**Textauszug**
>>>>>

Die EU-Kommission ersucht dringend, einen Anteil jener tausenden Menschen aufzunehmen, die am Flughafen von Kabul Schutz vor den Taliban suchen. Der Bundespräsident appelliert, dies zu tun. Die Kirchen ebenso. Die Uno warnt vor Massenexekutionen durch die Taliban. Allein, die ÖVP bleibt hart. Sebastian Kurz bleibt hart.

Der Kanzler kann keinen Grund sehen, warum Österreich freiwillig Menschen aus Afghanistan aufnehmen soll. Er redet von Hilfe vor Ort, sein Innenminister von weiteren Abschiebungen. Nichts davon ist derzeit realistischerweise umzusetzen, aber das ficht die Kanzlerpartei nicht an. Sie hat wieder "ihr" Thema, mit dem sie der FPÖ bei der letzten Nationalratswahl 250.000 Wähler abspenstig gemacht hat: Härte in Asylfragen, keine Gnade gegenüber Geflüchteten, Schließung aller Fluchtrouten und auch keine Zuwanderung mehr.

Bundeskanzler Sebastian Kurz (ÖVP) und Vizekanzler Werner Kogler (Grüne).

<<<<<

**Arbeitsaufträge**
a: Geben Sie den Absatz des Textauszugs, der mit „Der Kanzler kann keinen Grund sehen“ beginnt, als Stichpunktliste wieder, ohne seine wesentlichen Fakten zu verlieren.
b: Führen Sie den Textauszug über die Haltung der österreichischen Regierung zur Aufnahme von Menschen aus Afghanistan im Anschluss an seinen letzten Satz weiter.

**Bereitgestellte Daten**

>>>>>

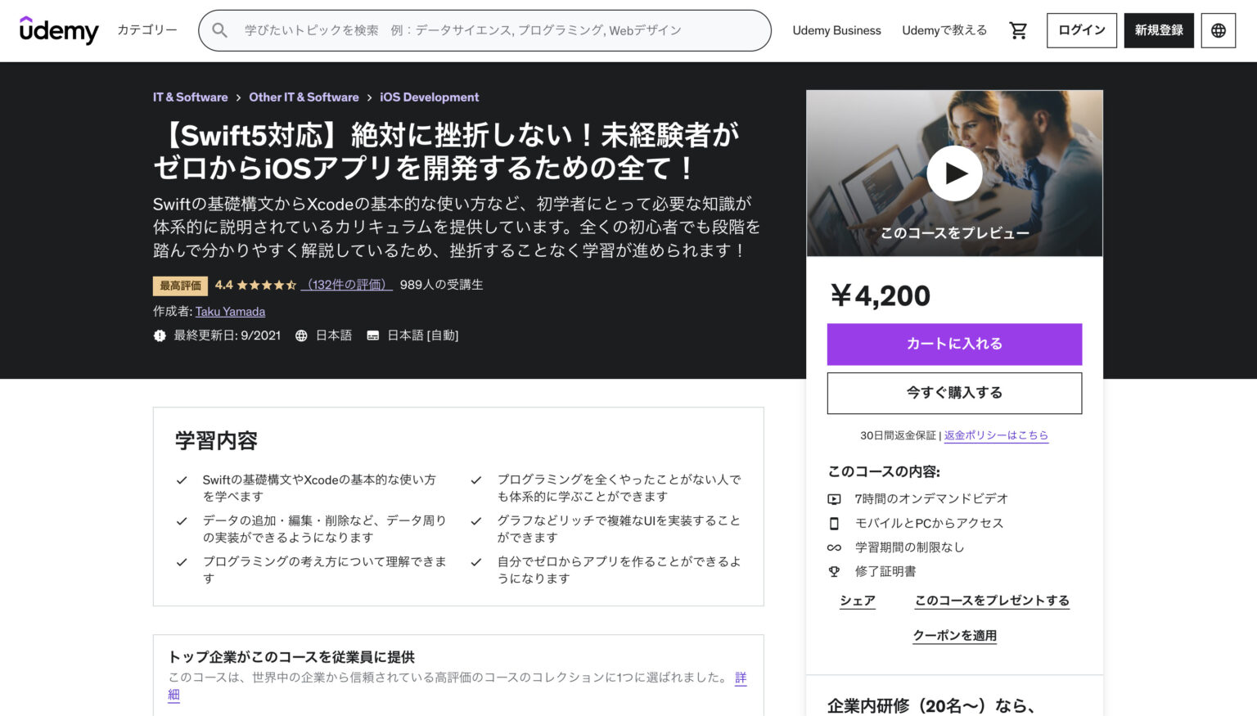Navigate to iOS Development breadcrumb
Viewport: 1257px width, 716px height.
(x=429, y=97)
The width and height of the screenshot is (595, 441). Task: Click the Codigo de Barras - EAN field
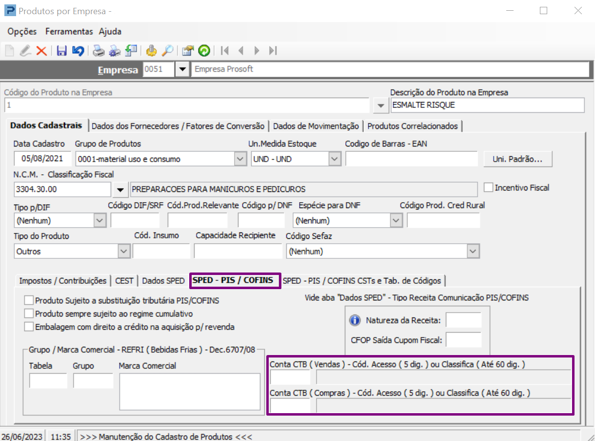coord(411,159)
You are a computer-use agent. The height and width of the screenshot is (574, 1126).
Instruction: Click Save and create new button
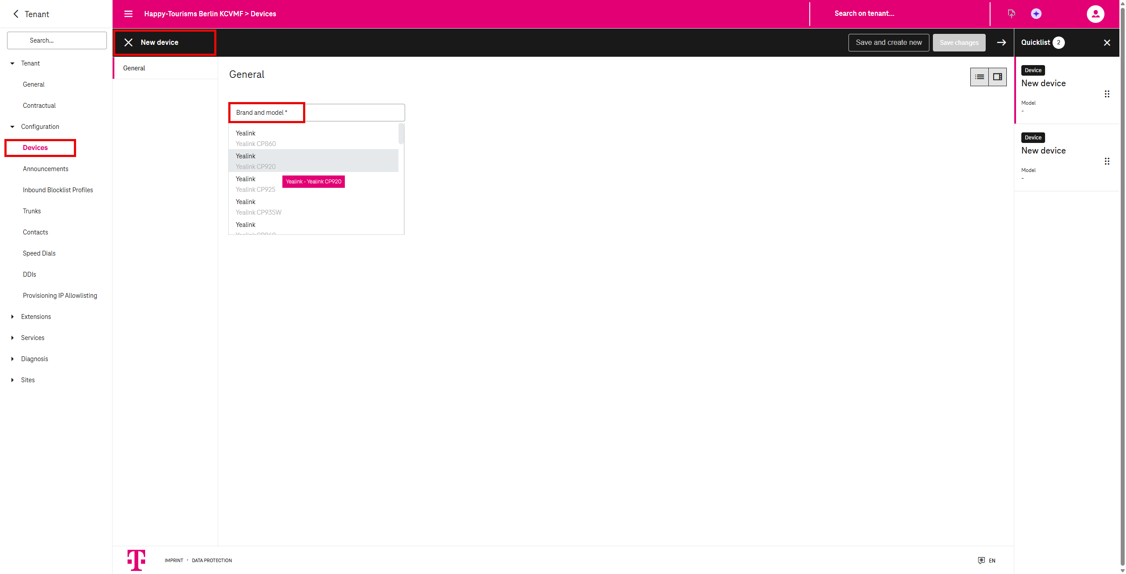pyautogui.click(x=888, y=43)
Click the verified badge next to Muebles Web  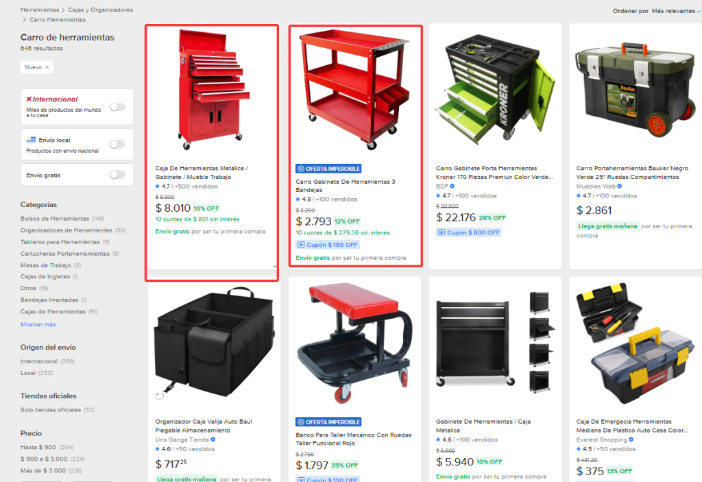(620, 186)
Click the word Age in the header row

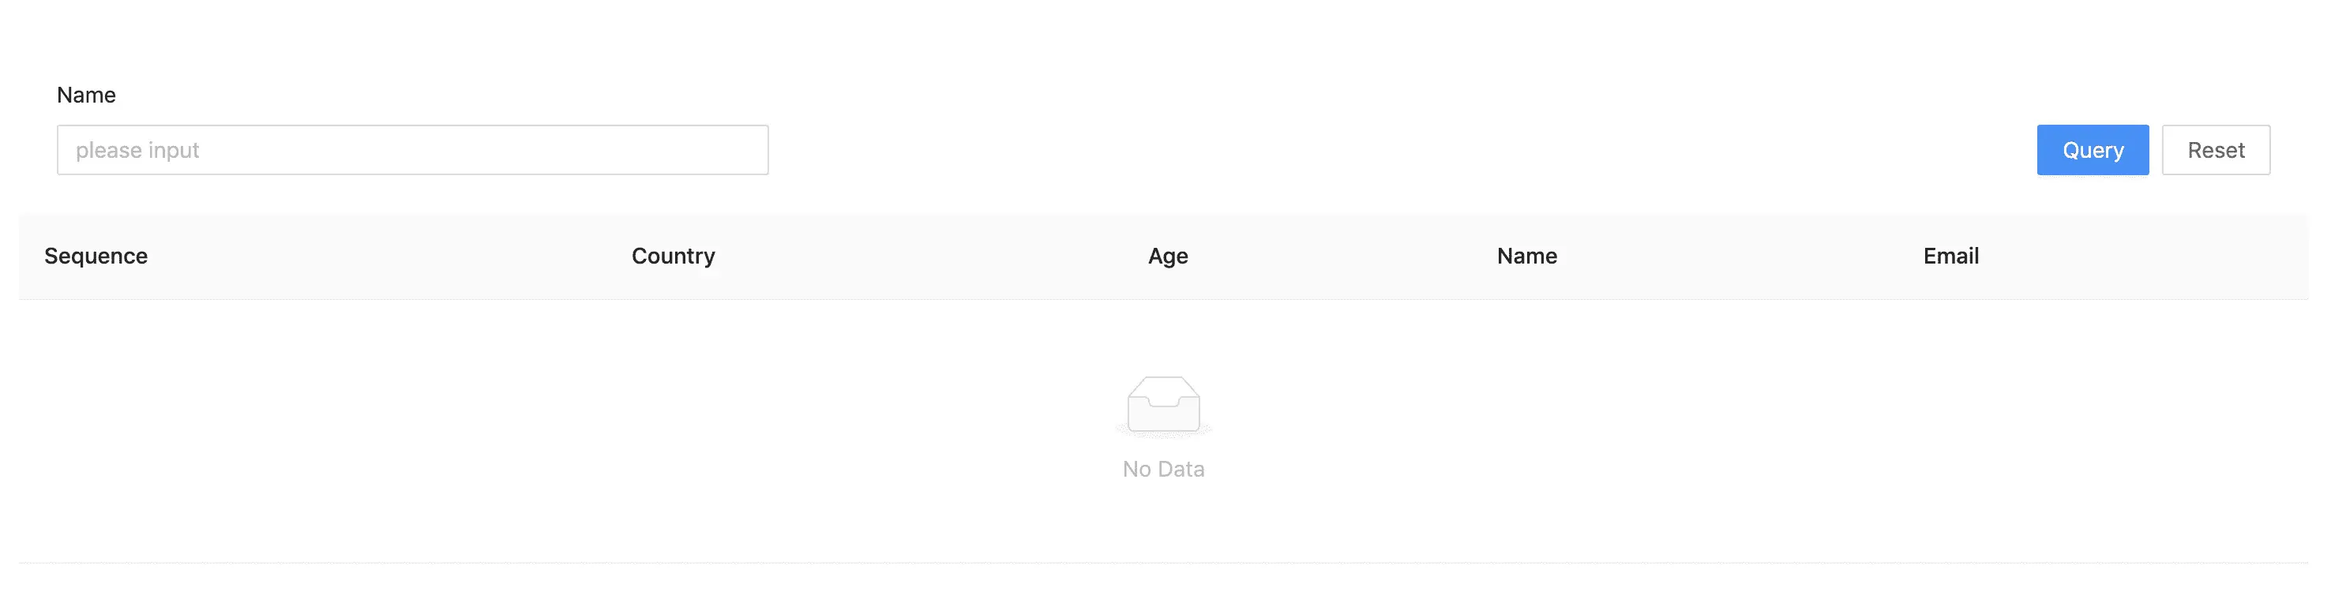pos(1167,256)
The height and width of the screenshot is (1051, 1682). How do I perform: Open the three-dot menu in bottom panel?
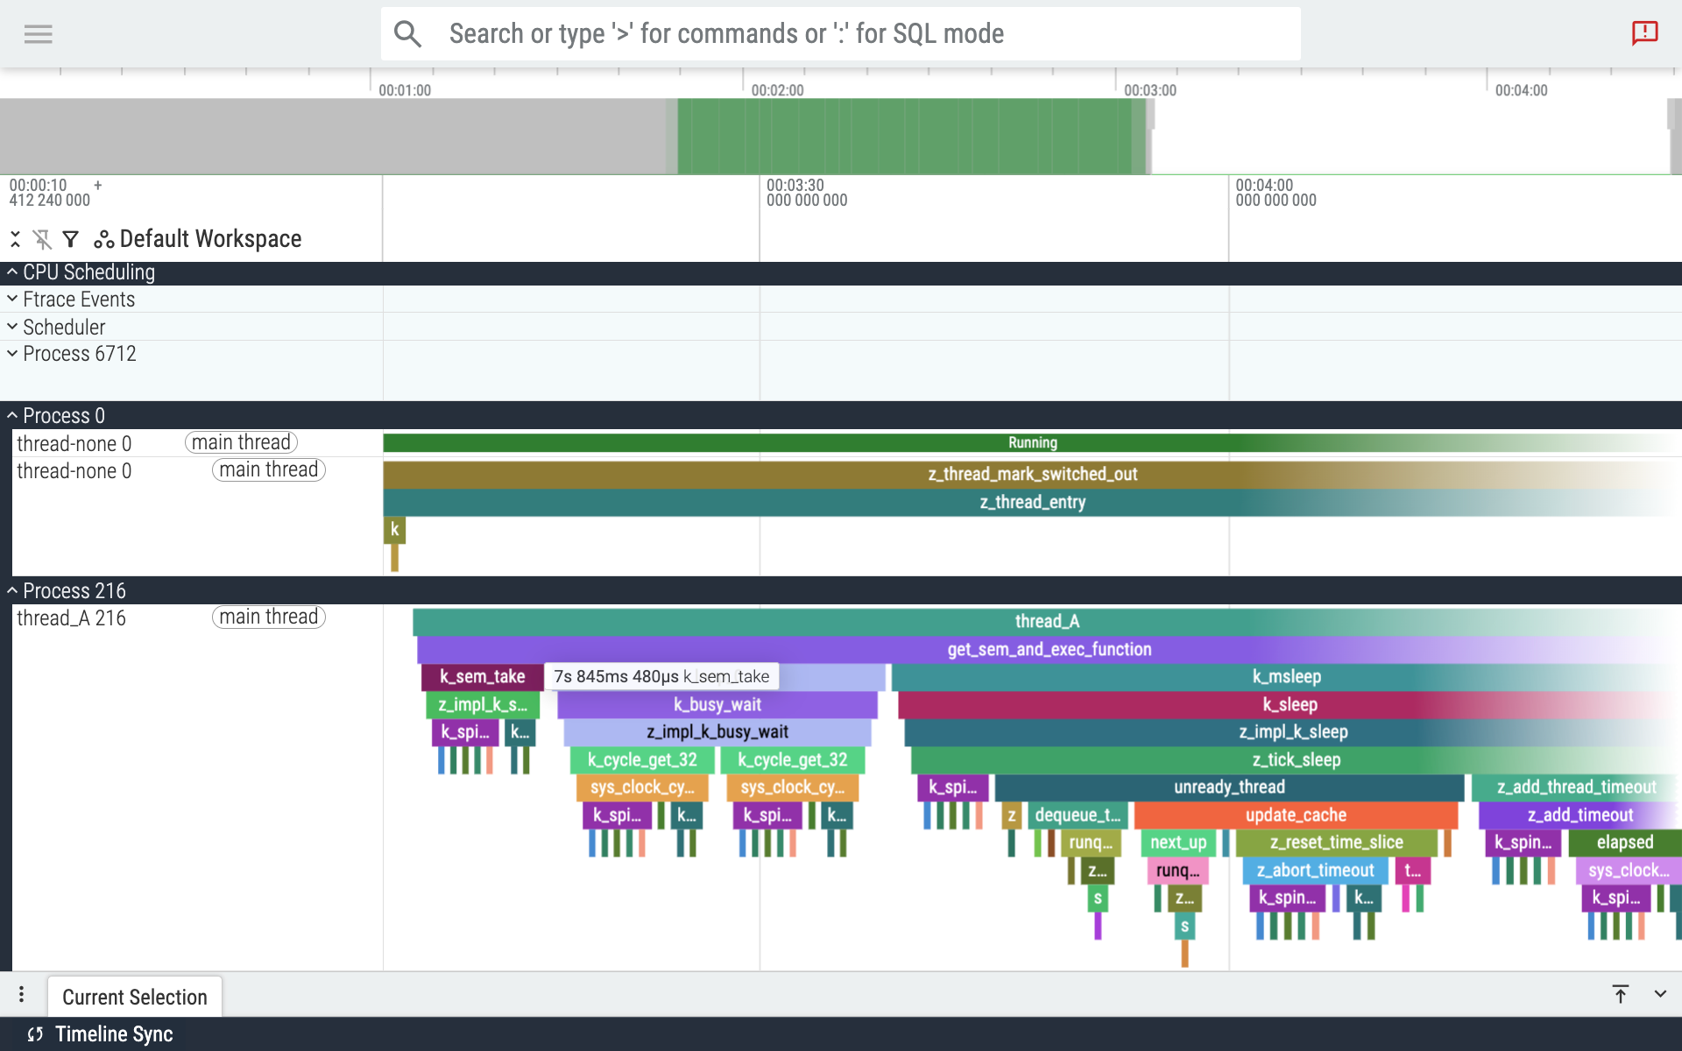(x=22, y=994)
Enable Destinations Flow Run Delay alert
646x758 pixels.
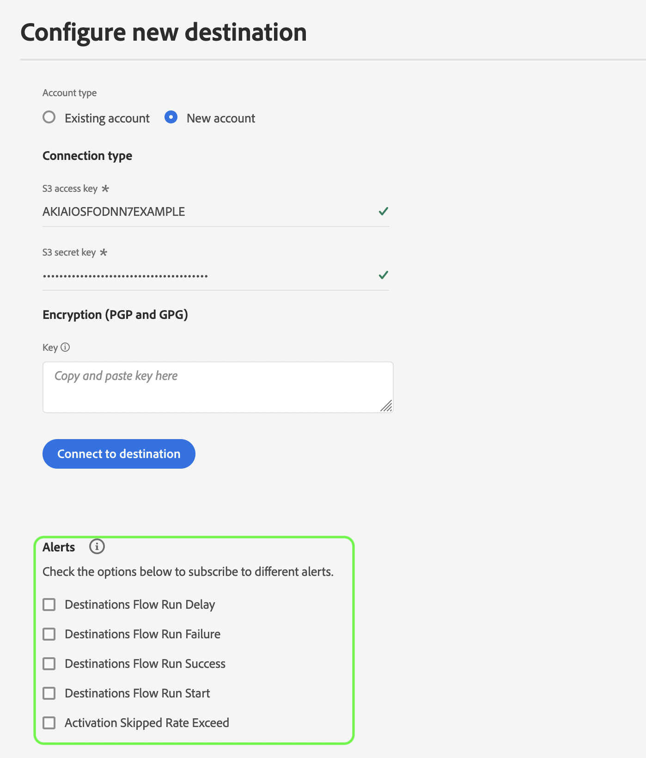(49, 605)
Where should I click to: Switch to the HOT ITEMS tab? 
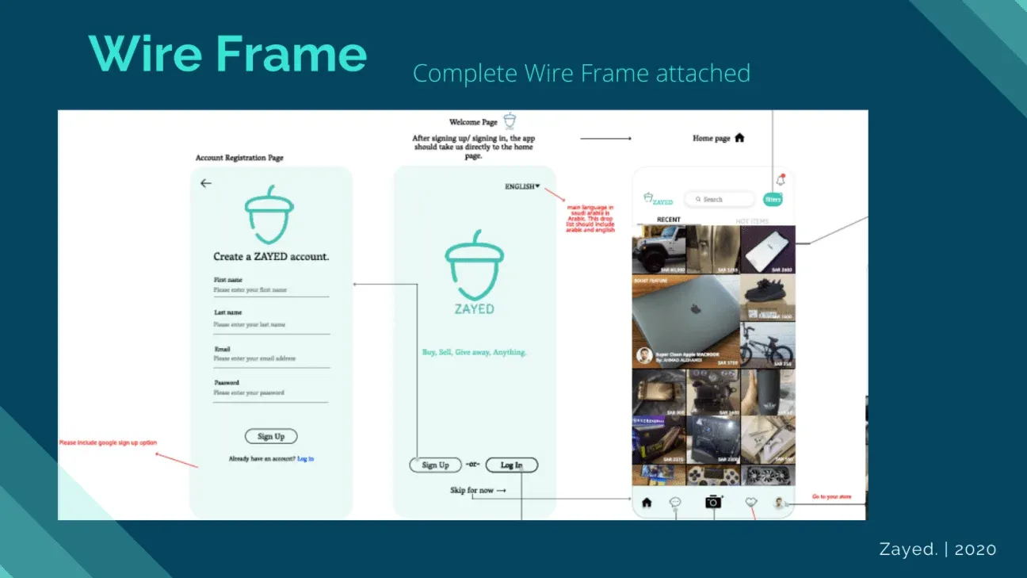click(x=753, y=220)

<<<<<

**Antworten**
a:
- Der Kanzler sieht keinen Grund, warum Österreich freiwillig Menschen aus Afghanistan aufnehmen soll.
- Er spricht von Hilfe vor Ort, sein Innenminister von weiteren Abschiebungen.
- Beides ist derzeit realistischerweise nicht umzusetzen, was die Kanzlerpartei jedoch nicht anficht.
- Die ÖVP hat wieder „ihr“ Thema, mit dem sie der FPÖ bei der letzten Nationalratswahl 250.000 Wähler abspenstig gemacht hat:
  - Härte in Asylfragen
  - keine Gnade gegenüber Geflüchteten
  - Schließung aller Fluchtrouten
  - keine Zuwanderung mehr

b:
Foto: APA/ROBERT JAEGER

Dass sich das alles in der Realität so nicht umsetzen lässt, dass dies auch keine vorausschauende und verantwortungsvolle Politik ist – egal. Ganz bewusst wird für die Bevölkerung ein Bedrohungsszenario aufgebaut, das so nicht vorhanden ist: Weder steht Europa vor einer neuen "Flüchtlingswelle", noch geht es derzeit darum, tausende jener männlichen, unbegleiteten minderjährigen Flüchtlinge aufzunehmen, die sich vielfach so schwer integrieren. Es geht um Übersetzer, Feministinnen, Lehrerinnen – viele emanzipierte Frauen, die zu Recht Todesangst vor den Taliban haben. Das sollte zu den westlichen Werten Österreichs passen. Aber: Nach der Wahl ist vor der Wahl, im September in Oberösterreich. Und am Samstag muss sich Kurz dem ÖVP-Parteitag stellen. Das sind Gründe genug, um die Rolle des Hardliners durchzuziehen.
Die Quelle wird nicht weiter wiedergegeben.